Mais le match avait déjà commencé bien avant le coup de sifflet de l'arbitre. Les deux entraîneurs l'avaient bien lancé dans les médias. Répondant à Pierre Garcia, Francis Smerecki ironise dans Le Télégramme : "Je vais essayer de joindre Garcia au téléphone cet après-midi. Puisqu'il déclare qu'on a gagné d'avance, ce n'est pas la peine qu'on se présente au Parc des Princes. Mais s'il souhaite qu'on y aille quand même, on ira et on essaiera de se qualifier". Avant de reprendre, plus sérieux : "Jacky Duguépéroux m'a longuement parlé de Créteil. Il n'a pas pris cette équipe par-dessus la jambe et pourtant Strasbourg a été battu (1 à 0). Les Cristoliens ont marqué et, ensuite, ils ont su s'accrocher sans jamais faiblir physiquement. En fait, l'entraîneur alsacien a confirmé ce que m'a dit Yvon Schmitt après avoir observé Créteil il y a quinze jours : c'est une équipe d'un niveau supérieur au National 1, une équipe comparable à celle que nous formions il y a trois ans avec plusieurs joueurs ayant évolué à des niveaux supérieurs".

Des images valant plus que des mots, vous pouvez revivre le quart de finale Créteil - Guingamp avec la vidéo ci-dessous.

L'aventure s'arrêtera là pour les Béliers, qui craquent en fin de prolongations. L'entrée d'un petit jeune de 20 ans, nommé Jean-Michel Lesage, à la 111è minute n'y changera rien. Les Bretons iront jusqu'en finale, où ils s'inclineront face à l'OGC Nice.

Hubert Castets : "Ce match aussi est un grand moment, mais ça reste une frustration parce que je pense qu'on avait largement la place pour se qualifier. On avait eu les occasions par Lobé de pouvoir marquer, et si il marque là, cela change tout. Mais notre gardien se blesse à 20 minutes de la fin et sur le deuxième but il ne peut pas faire l'effort. Ce quart de finale reste une grosse frustration dans ma carrière."

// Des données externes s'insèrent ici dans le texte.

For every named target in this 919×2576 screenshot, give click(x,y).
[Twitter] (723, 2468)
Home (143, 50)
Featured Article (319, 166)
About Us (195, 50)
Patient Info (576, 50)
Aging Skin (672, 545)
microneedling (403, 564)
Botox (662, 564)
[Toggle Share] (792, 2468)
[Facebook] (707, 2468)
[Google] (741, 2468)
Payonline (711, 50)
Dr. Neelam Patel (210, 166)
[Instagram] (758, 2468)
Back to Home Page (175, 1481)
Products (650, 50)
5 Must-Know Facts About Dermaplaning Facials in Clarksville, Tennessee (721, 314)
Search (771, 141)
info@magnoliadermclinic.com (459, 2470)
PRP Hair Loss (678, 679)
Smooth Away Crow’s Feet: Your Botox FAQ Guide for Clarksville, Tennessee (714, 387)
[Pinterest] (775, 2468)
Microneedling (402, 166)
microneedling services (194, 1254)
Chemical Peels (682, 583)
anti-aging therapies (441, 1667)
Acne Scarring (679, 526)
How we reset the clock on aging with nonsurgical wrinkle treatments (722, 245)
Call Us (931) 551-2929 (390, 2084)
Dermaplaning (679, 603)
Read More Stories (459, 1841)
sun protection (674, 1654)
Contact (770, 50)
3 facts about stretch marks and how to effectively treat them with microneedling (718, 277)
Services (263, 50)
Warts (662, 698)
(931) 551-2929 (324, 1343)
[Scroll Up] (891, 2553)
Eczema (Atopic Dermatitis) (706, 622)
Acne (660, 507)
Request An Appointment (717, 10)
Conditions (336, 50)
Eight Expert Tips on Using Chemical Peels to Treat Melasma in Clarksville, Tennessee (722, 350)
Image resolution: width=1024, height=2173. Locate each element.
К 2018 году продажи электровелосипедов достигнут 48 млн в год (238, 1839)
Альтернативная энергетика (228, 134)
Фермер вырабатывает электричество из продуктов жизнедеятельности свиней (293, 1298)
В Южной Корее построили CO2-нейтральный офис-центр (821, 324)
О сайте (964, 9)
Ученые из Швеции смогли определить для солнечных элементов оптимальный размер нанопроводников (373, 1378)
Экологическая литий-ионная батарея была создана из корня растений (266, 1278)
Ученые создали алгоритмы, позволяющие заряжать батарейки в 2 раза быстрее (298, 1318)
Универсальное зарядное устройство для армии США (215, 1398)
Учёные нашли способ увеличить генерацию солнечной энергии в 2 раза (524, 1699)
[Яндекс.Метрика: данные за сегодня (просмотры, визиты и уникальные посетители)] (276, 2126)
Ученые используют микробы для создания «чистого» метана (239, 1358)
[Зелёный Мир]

Nicolas, supporter mêmbre des Suprêmes Béliers : "Jeune instituteur, j'avais emmené ma classe voir ce match. La mairie nous avait mis à disposition un car pour organiser cette sortie au parc... qui sonnait un peu creux (à peine 10 000 spectateurs). Mais ce qui domine surtout c'est l'immense déception... car on est passé à rien d'une qualification HISTORIQUE en demies. Lobé et Haon ont eu 2 balles de but pour faire 2-1 avant la prolongation... "

 Les Béliers termineront la saison 4èmes à 7 points de Nîmes et devront attendre deux ans avant de de retrouver le professionalisme, mais ce titre de 1999 est une autre histoire que nous vous conterons prochainement.